▸ SUPPLIED RECORDS:
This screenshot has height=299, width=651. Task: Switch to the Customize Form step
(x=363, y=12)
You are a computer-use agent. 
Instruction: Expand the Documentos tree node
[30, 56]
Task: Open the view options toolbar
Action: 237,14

▸ PROMPT: Every line above must be repeated exactly as it appears.

▸ RESULT OF THE TASK:
This screenshot has height=299, width=651. Task: Switch to the Customize Form step
(x=363, y=12)
You are a computer-use agent. 
Instruction: Expand the Documentos tree node
[30, 56]
Task: Open the view options toolbar
Action: 237,14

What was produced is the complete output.